#### Your goal:
From the line that contains "This screenshot has height=662, width=1021." through the closing line of the entries, write out each line exactly; pictures stay out.

········

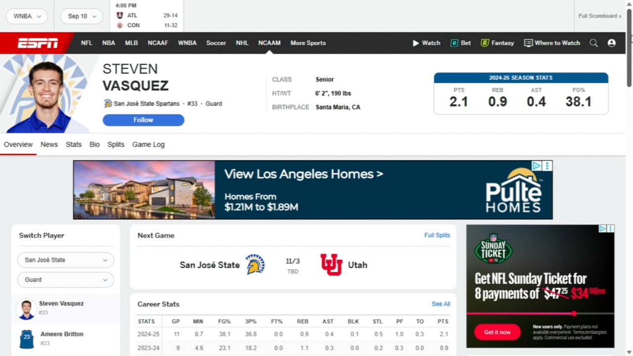Open the Guard position dropdown
Image resolution: width=633 pixels, height=356 pixels.
(65, 279)
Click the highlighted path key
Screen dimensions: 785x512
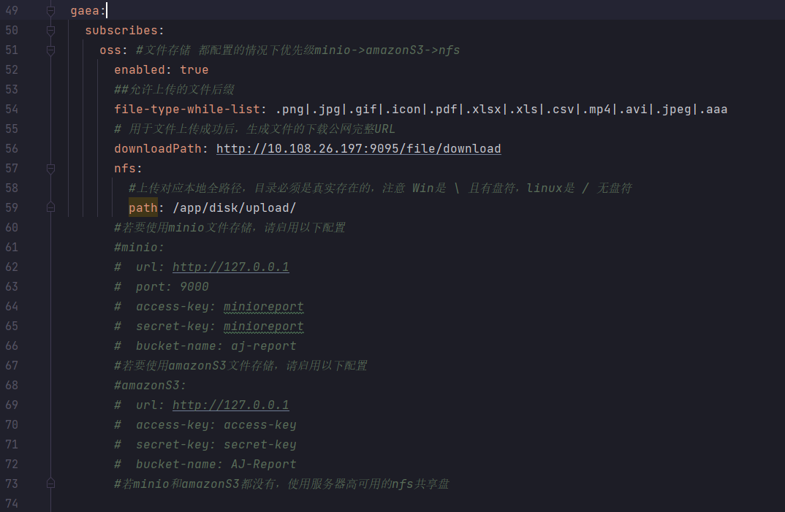(143, 208)
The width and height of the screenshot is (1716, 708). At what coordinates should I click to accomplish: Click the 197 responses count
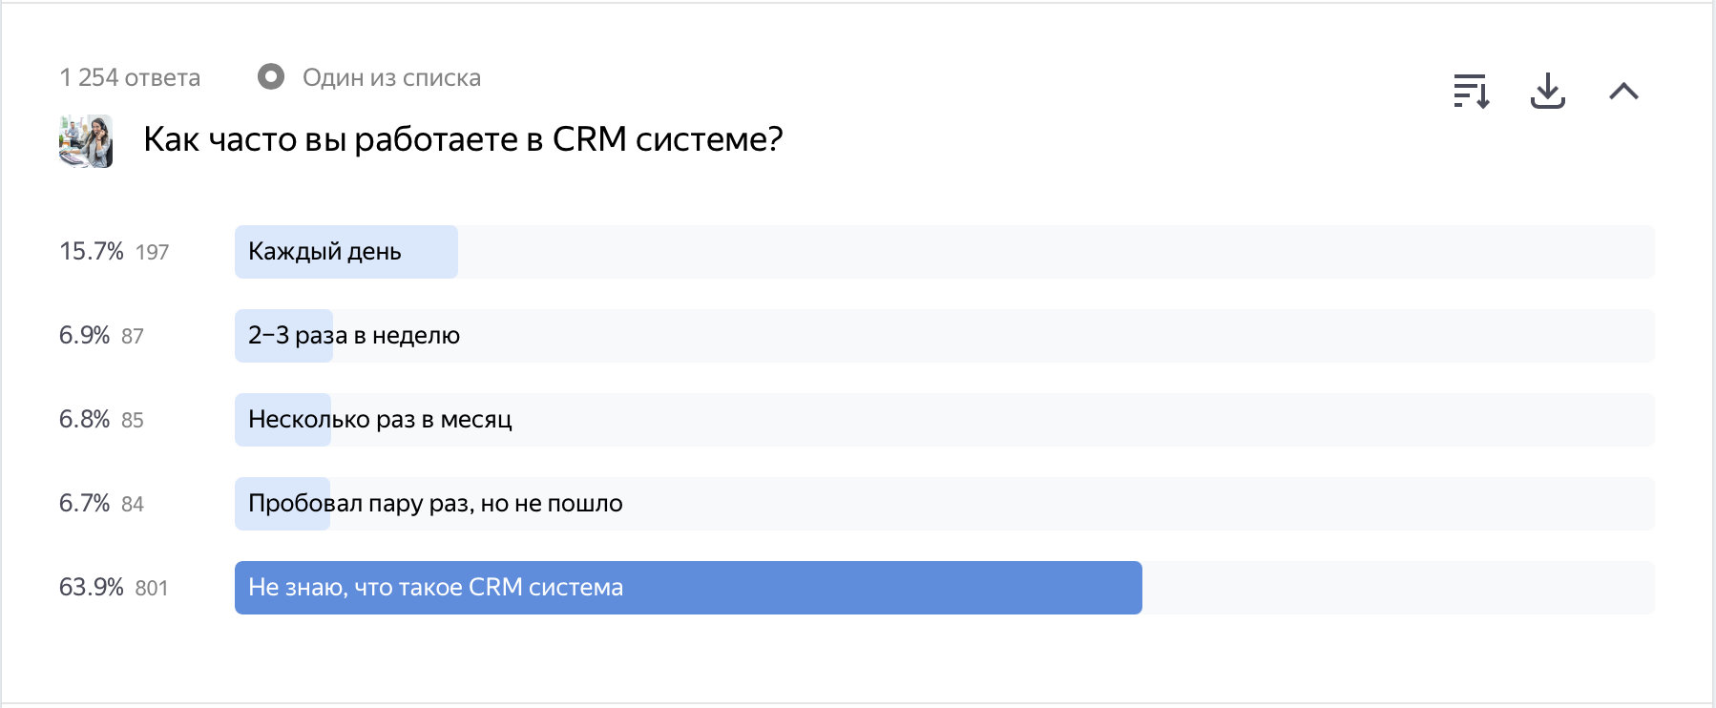click(152, 252)
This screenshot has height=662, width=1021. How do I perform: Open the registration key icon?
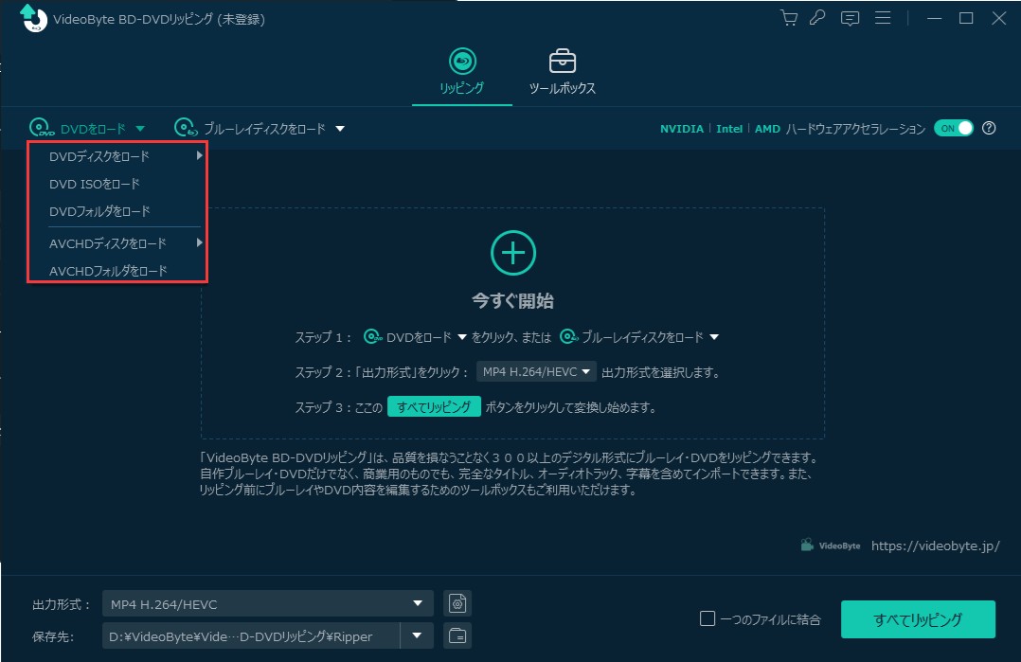point(817,18)
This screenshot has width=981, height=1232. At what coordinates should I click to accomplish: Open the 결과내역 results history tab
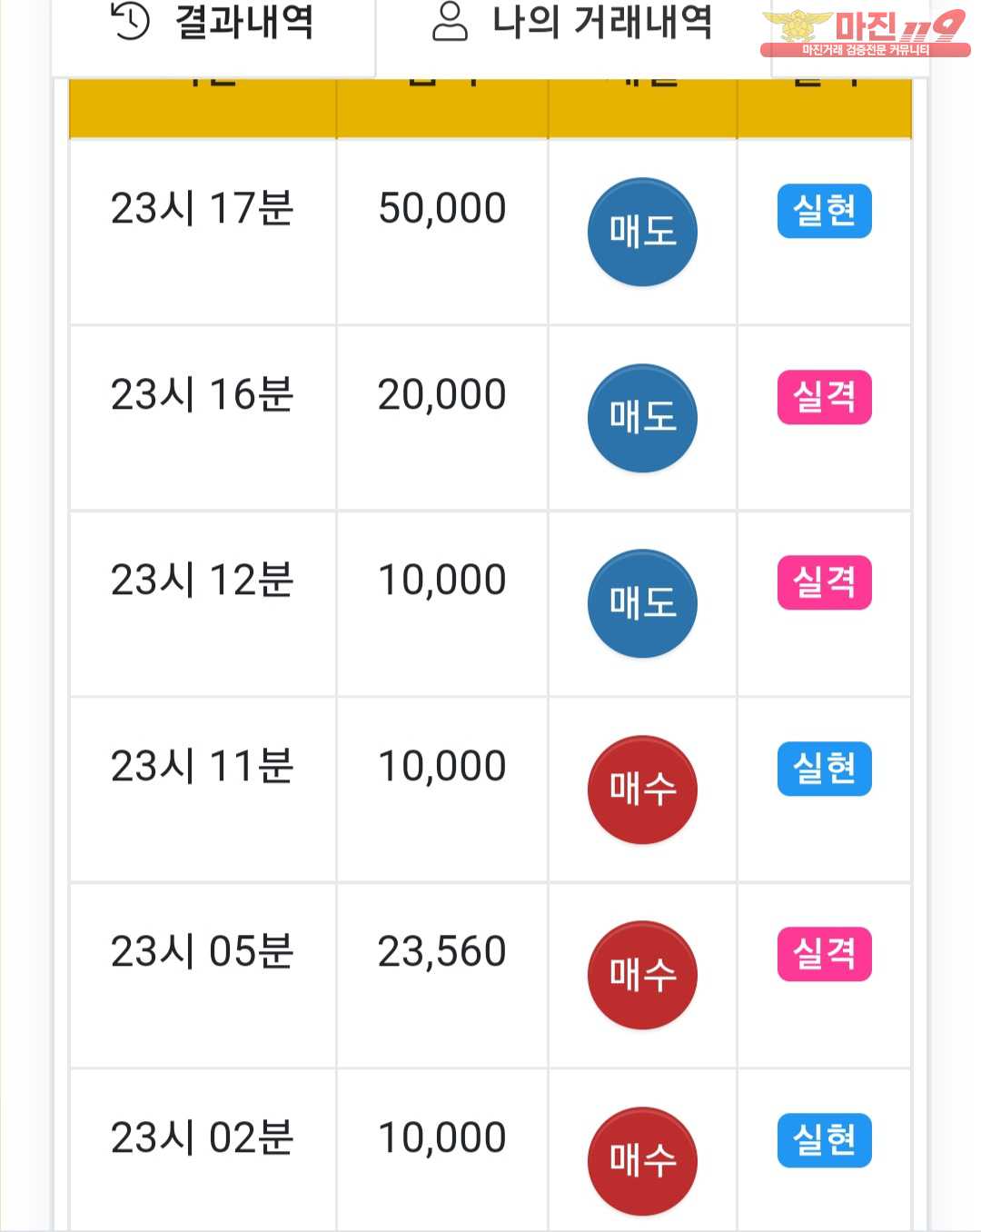(x=213, y=24)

········

#### Response to the task:
This screenshot has height=662, width=1021. How do I perform: Open the registration key icon?
point(817,18)
This screenshot has width=981, height=1232. At what coordinates should I click to accomplish: Open the 결과내역 results history tab
(x=213, y=24)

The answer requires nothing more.